He leído tu libro “Tejado de Vidrio” con mucho interés; debo decir que concuerdo con el diagnóstico y con la gran mayoría de las propuestas formuladas. Me parece que se hace urgente atraer a la actividad política a la mayor cantidad de personas posibles, en tanto estén interesadas en erradicar las malas prácticas que hemos conocido, con escándalo, a través de la prensa.

Sin embargo, no pude pasar por alto una propuesta en la que el libro no ahonda: la obligatoriedad del voto. Indicas ahí que te parece que el ciudadano debe tener ciertas cargas u obligaciones frente a la Democracia; en específico, que el voto debe ser obligatorio. Es este punto el que me interesa debatir, porque debo decir que no lo comparto en absoluto.

Partamos por señalar que sí concuerdo en que existe y ha existido en el último tiempo un exacerbado tono de reclamo por los más diversos derechos: a la educación, a la salud, al libre tránsito, etc. Parece que la ciudadanía se ha acostumbrado a reclamar derechos, sin reparar que, en principio, frente a estos siempre existe una obligación. Entonces, y qué duda cabe, el ciudadano de a pie clama y reclama por un aumento en la gama de derechos, pero se abstiene de declarar que está dispuesto a asumir la obligación correlativa.

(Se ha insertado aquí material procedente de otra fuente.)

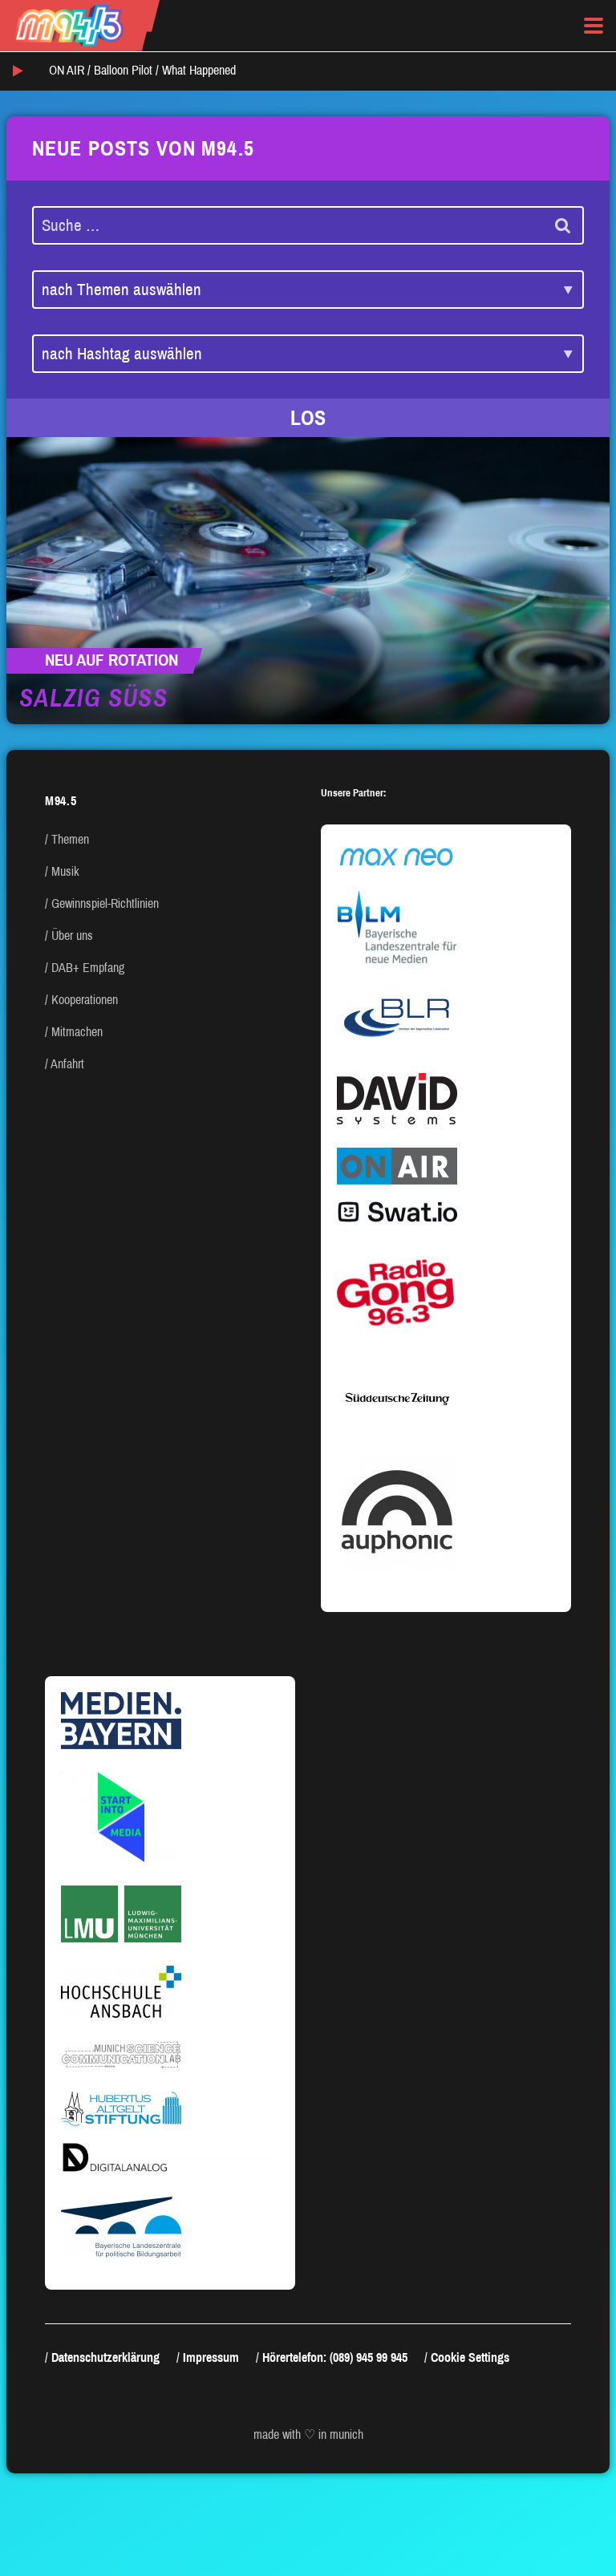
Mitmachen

No me cabe duda que en muchos lugares la gran mayoría de las personas piensa que la Democracia chilena está en peligro, cooptada por grupos de poder que han actuado sin el menor escrúpulo; la famosa “elite” política y empresarial. El dinero ha corrido de allá para acá de manera copiosa y los políticos han pagado el favor hecho por los empresarios, votando al gusto de estos últimos. Así, el incentivo para ir a votar por los mismos es prácticamente nulo.

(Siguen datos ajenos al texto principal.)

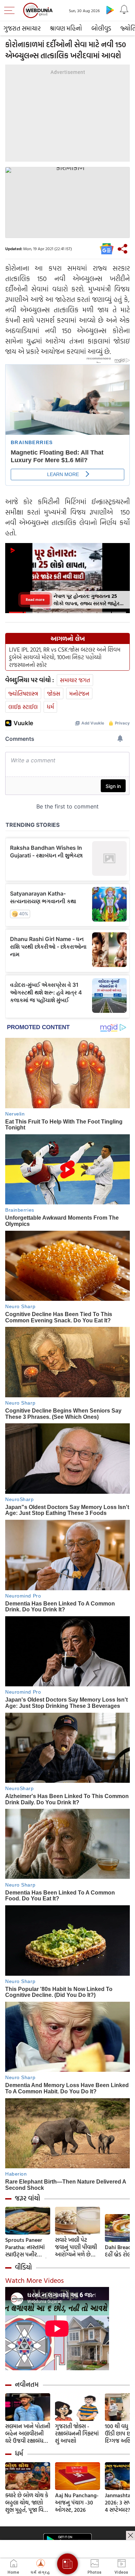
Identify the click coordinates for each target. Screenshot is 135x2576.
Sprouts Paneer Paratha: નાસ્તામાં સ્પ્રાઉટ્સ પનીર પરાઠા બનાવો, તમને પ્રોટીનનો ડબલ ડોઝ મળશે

No obstante, creo firmemente que una obligación cívica de este tipo, precisamente por la importancia que tiene, debe ser ejercida exclusivamente desde la voluntariedad; ya sé que la expresión “obligación cívica” puede sonar contradictoria con lo que planteo, pero dejemos establecido que existen obligaciones que se ejercen por la gran mayoría sin que exista norma legal que la exija o que, exigiéndola, no fija sanciones para el infractor, de modo que en definitiva se ejerce por mera voluntad.

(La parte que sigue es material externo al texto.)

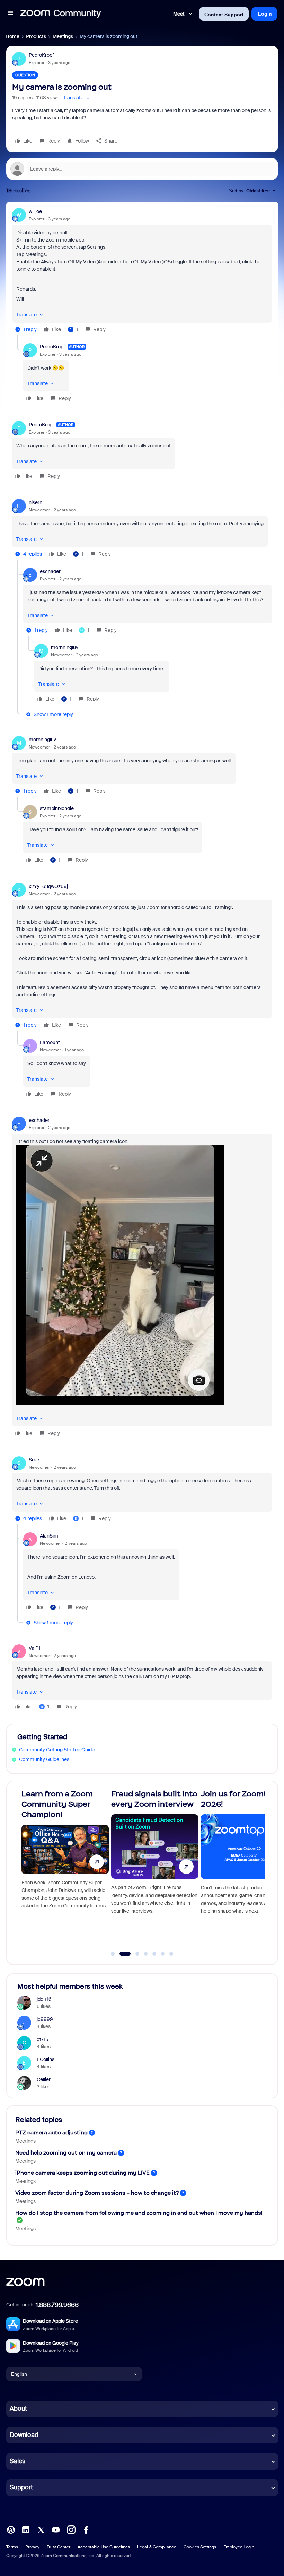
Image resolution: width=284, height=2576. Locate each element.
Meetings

Así las cosas, debo señalar, estimado Mario, que la evidencia empírica demuestra que ni siquiera un largo periodo de obligatoriedad jurídica del voto ha sembrado en la ciudadanía la convicción de tener que votar en cada elección. Recordemos que la obligatoriedad en Chile existió desde la recuperación de la democracia, es decir, estuvimos obligados a votar por alrededor de 20 años y ni aun así cambiamos el chip; a la primera que se pudo, los que no estaban ni ahí con votar dejaron de hacerlo. Diversos estudios dan cuenta de esta realidad, distinguiendo comunas, edad, condición socioeconómica, etc.; todos concluyen lo mismo: el número de votantes bajó ostensiblemente. Ni los años de dictadura (donde no se votaba y uno pudiera presumir que existía algún tipo de ansiedad por hacerlo), ni los más de 20 años con voto obligatorio produjeron en la ciudadanía el efecto de incorporar en la cultura de las personas la necesidad de acudir a las urnas a emitir el voto ¿Cómo hacerlo entonces?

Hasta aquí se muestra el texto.